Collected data
= = = = =
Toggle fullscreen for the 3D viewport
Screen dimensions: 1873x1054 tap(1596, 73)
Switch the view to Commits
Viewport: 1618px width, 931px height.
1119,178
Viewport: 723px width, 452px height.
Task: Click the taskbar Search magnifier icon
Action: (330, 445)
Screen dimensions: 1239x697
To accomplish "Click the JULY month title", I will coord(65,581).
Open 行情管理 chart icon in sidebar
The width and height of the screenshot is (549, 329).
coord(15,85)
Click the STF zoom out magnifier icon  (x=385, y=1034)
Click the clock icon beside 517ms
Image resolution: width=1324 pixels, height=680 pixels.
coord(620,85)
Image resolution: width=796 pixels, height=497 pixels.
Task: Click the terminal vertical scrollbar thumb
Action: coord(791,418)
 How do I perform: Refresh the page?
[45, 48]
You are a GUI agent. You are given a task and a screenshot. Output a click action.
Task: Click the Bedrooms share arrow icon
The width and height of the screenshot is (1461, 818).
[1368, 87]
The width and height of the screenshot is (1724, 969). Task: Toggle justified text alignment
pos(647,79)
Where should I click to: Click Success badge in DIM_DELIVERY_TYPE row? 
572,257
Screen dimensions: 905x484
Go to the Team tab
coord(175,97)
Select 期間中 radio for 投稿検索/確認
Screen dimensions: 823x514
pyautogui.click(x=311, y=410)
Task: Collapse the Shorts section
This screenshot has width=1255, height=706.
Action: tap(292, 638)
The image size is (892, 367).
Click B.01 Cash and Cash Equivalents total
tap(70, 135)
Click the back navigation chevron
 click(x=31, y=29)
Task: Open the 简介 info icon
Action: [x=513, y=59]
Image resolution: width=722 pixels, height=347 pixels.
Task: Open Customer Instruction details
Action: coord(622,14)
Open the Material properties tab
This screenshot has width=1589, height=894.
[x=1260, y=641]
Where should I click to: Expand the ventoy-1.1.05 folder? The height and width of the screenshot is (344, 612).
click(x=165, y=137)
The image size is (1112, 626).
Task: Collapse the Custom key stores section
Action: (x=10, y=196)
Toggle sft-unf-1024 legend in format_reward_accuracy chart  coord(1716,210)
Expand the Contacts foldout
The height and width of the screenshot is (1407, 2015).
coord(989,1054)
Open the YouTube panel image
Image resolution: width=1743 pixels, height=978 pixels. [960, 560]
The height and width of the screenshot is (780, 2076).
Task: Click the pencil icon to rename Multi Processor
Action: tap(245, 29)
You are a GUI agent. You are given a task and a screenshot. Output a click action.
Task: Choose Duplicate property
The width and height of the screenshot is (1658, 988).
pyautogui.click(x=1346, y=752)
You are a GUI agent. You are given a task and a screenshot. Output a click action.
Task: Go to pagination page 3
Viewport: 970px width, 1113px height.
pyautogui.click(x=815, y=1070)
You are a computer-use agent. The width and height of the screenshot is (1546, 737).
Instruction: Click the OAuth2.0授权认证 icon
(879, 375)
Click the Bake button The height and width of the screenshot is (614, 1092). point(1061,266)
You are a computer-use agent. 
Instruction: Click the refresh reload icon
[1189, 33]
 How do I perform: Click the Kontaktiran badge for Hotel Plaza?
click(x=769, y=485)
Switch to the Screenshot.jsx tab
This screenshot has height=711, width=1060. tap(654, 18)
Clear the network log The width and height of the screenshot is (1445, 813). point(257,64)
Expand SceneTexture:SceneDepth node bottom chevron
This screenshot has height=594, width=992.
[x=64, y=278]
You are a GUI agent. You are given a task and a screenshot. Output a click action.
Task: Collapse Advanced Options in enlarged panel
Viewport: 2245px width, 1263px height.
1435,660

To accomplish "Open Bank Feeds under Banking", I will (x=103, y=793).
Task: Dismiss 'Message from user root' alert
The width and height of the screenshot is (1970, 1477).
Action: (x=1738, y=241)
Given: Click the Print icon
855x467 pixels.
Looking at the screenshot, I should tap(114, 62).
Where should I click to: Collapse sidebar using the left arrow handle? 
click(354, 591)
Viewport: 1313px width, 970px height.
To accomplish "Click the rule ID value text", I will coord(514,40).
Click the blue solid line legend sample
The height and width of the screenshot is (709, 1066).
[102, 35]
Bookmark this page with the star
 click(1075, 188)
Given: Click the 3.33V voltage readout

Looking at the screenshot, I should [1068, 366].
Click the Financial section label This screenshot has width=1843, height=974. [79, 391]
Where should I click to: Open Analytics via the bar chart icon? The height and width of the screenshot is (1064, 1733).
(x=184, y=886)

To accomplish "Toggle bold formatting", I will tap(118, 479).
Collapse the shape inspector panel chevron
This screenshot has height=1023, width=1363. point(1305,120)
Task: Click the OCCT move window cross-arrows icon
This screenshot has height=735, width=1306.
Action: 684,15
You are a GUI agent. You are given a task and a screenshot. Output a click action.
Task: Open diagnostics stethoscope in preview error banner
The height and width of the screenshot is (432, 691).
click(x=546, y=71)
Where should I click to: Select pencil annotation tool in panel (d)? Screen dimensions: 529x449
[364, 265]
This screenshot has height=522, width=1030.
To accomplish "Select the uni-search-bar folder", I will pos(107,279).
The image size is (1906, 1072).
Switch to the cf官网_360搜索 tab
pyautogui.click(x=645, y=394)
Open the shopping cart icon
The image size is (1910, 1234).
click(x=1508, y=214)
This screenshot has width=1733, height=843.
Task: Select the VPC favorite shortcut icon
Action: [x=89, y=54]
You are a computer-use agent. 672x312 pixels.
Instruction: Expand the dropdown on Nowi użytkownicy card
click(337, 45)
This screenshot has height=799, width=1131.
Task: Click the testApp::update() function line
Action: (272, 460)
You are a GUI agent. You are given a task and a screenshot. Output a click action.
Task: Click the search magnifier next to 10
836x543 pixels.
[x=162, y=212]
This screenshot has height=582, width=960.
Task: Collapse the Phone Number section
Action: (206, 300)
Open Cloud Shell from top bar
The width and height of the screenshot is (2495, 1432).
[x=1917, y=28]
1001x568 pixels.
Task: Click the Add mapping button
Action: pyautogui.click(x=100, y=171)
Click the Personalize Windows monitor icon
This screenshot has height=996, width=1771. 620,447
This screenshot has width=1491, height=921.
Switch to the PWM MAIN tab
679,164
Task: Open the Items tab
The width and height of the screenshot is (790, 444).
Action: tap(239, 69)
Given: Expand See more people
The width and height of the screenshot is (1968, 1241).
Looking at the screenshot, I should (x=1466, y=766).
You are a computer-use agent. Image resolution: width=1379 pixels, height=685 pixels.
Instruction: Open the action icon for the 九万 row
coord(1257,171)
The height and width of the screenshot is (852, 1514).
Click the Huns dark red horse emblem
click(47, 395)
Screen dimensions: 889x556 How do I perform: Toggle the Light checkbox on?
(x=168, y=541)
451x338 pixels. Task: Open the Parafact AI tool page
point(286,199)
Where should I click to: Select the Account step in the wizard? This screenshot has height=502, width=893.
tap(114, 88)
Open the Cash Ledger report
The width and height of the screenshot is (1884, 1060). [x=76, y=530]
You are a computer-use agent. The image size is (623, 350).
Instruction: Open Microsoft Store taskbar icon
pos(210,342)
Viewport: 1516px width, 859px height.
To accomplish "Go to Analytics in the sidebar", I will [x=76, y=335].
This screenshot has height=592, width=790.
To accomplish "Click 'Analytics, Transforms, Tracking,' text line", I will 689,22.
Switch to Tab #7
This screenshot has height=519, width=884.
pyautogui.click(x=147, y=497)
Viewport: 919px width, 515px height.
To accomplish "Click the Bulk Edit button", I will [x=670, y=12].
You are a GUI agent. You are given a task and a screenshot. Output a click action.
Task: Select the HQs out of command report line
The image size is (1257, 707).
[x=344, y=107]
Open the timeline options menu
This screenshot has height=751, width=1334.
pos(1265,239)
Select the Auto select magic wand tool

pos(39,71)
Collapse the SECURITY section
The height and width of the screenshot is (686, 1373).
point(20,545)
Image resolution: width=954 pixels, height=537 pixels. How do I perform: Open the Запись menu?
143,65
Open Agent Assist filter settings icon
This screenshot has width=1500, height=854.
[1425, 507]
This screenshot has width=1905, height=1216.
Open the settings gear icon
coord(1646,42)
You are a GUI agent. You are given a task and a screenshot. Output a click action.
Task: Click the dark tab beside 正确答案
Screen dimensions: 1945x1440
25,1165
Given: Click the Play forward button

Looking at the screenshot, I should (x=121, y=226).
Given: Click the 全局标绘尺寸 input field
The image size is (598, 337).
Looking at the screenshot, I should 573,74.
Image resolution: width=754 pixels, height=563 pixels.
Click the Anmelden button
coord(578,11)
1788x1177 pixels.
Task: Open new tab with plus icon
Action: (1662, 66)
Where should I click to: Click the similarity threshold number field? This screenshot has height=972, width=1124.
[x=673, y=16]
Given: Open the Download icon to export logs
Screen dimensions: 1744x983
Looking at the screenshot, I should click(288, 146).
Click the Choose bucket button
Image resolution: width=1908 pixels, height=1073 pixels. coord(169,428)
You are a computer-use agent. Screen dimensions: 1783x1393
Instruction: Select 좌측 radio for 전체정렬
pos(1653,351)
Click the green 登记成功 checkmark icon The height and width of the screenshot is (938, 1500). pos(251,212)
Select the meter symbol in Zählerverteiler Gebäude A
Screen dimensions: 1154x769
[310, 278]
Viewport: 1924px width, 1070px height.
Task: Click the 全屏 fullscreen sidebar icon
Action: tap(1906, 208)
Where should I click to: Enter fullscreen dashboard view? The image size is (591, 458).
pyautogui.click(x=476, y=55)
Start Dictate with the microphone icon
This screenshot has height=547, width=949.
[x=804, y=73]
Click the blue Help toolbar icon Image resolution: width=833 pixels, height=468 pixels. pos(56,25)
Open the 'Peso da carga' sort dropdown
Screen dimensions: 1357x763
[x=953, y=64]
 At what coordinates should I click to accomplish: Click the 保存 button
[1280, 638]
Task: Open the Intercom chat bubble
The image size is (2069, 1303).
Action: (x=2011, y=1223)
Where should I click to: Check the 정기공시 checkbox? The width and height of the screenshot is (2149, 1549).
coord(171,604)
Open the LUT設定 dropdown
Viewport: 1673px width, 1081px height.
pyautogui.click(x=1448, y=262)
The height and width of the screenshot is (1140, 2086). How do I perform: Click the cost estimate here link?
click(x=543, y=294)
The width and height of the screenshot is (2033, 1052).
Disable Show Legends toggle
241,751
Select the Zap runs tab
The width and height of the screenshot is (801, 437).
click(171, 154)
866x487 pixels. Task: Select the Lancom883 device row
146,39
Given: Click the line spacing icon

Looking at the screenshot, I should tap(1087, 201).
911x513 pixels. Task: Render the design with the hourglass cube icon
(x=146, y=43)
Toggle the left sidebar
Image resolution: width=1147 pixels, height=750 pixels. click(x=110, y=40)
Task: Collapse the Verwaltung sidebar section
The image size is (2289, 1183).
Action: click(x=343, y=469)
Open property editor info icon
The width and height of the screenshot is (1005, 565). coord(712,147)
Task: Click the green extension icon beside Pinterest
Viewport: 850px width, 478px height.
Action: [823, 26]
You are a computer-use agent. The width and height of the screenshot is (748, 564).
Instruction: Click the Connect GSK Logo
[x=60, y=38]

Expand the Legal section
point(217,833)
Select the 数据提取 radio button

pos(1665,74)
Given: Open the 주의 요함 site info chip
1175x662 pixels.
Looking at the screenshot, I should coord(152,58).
= = = = =
**What you need to do:** Exact copies of the lines from the start of the data up to the line holding "Screen dimensions: 1239x697", both included, are all that is needed.

**Answer to the problem:**
Toggle fullscreen for the 3D viewport
Screen dimensions: 1873x1054 tap(1596, 73)
Switch the view to Commits
Viewport: 1618px width, 931px height.
1119,178
Viewport: 723px width, 452px height.
Task: Click the taskbar Search magnifier icon
Action: (330, 445)
Screen dimensions: 1239x697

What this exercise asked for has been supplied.